Agreed. I publish a newsletter for a club with 3,000 people. inDesign handles everything so nicely and has a variety of features Scribus could never hope to match (for example, I doubt you can choose between display modes, ie fast for displaying low-res previews of your 600DPI photos so you can scroll around and edit text, or high-res for showing off what the final product will look like). I've got styles defined which let me typeset the whole thing consistently; article title is one style, author's name is another. They all inherit qualities from their parents, so if I want to make it New Times Roman tomorrow, it's one click and a quick trip through the pages to check for any text box sizing problems. Its PDF support is absolutely amazing. It supports color management, something linux bumbles almost completely. It takes Adobe Illustrator, EPS etc directly. My only complaint is that it doesn't have support for imposition, and Adobe says that's because it's not designed for large documents over a few pages- yeesh, what a bunch of bullshit. Tip- if you have to put a faq entry in about why you pulled a feature from your program(it was pulled in 2.x), you shouldn't have pulled it, dumbasses.
The authors showed themselves to be utterly and hopelessly clueless when they said the following:
In fact, it has evolved into a worthy competitor to the print industry's premier layout programs for the PC and Mac: PageMaker and QuarkXPress.
PageMaker hasn't been "the industry's" premiere ANYTHING for years because it DOES NOT RUN ON OS X. QuarkXPress has been consistently loosing market share and only companies who are tied into it irrevocably are still using it. It's a pathetic, buggy, overpriced, underfeatured dinosaur piece of bloatware.
I tried Scribus last time a new version came out, and it crashed constantly, and was extremely poorly documented. inDesign is ROCK solid and --does not crash--. Further- the documentation is astoundingly good and easy to search; probably the first electronic documentation I've actually found useful, especially as someone who's not a publishing 'pro'. I picked up inDesign essentially from scratch and within a week had a newsletter people raved about.
Please help metamoderate.
Uh, how is this cracking the big leagues?
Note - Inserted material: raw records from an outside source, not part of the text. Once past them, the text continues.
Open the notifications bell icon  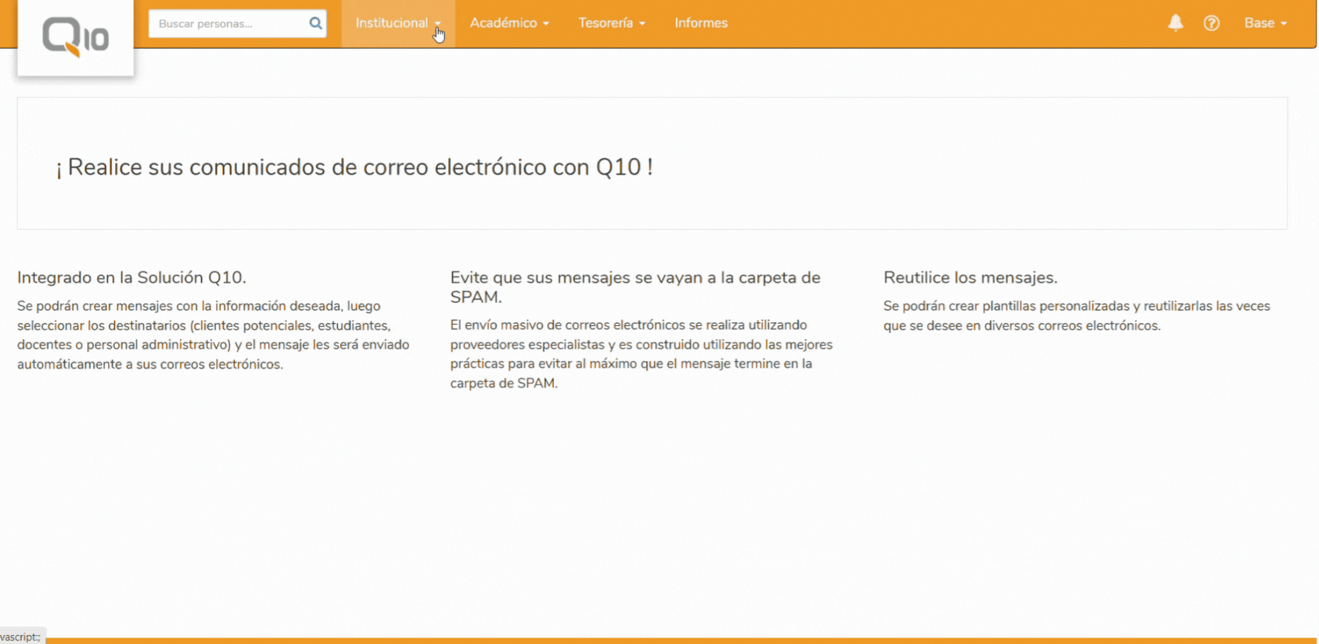pyautogui.click(x=1174, y=23)
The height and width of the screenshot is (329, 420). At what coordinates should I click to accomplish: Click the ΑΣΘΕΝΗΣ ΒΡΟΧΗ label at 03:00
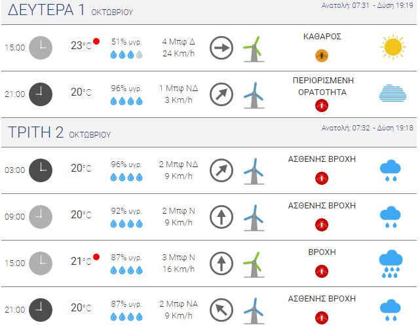322,159
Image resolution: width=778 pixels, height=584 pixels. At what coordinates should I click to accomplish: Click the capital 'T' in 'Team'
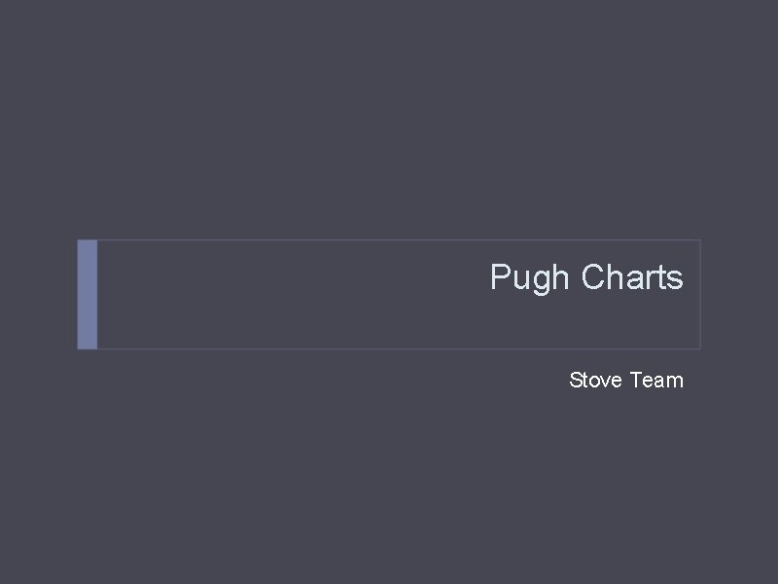click(637, 381)
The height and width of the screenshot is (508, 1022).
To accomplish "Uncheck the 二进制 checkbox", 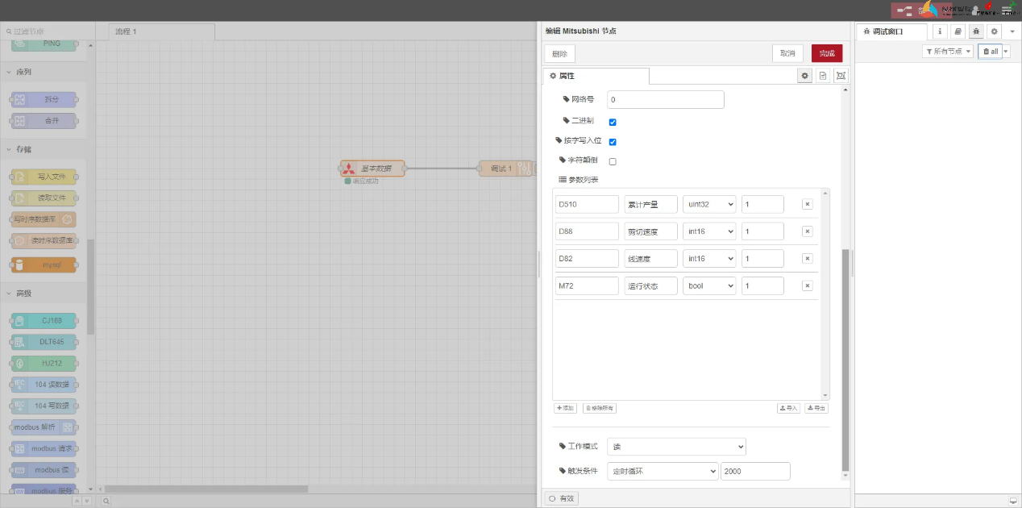I will point(613,123).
From what that article said, they had their first roll-out on the Twin Tier Times which seems to be a brand-new small time newspaper in a small town (region?). I'd say they are just cracking the minor leagues, but nowhere near the big leagues yet.
This is not to take away from Scribus, me and my fiancee used it to create our wedding invitations. It's a very capable program and fun to use -- even for a Gnome zealot like myself. But the Twin Tier Times is *not* the New York Times.
501 Not Implemented
they put in to placate whiners like you
;)
No, they put it in, to achieve some consistency with host user interfaces. The fact that it placates whiners like me is only a sideeffect.
"I don't mind God, it's his fan club I can't stand!" E8
I've used PhotoShop for a number of years now and I got used to it. I remember the hell getting started with it, however. Photoshop's UI sucks! It is not intuitive and it is entirely too modal. Trying to remember the exact sequence of things that have to be done to just ungrey the option on the menu I want drives me crazy sometimes. I would much rather see the gimp team stay with what they got than to copy an obviously flawed UI just because it is popular!
I stopped at PS 5.0, so if some of those things have been ironed out by now, don't flame me. I am working towards an all Linux workstation so I've been concentrating on gimp. And I agree with the parent; the gimp 2.0 UI is a great improvement.
Oh boy, why do people always start to say "Gimp isn't meant to be this or that" if some feature simply doesn't work or is simply completly flawed?
How about simply fixing the brokeness instead?
Gimp is a image manipulation programm and for that it should be able to do what ever stuff I need to manipulate images, if its broken it needs fixing, not users telling me that I 'do not need the feature'.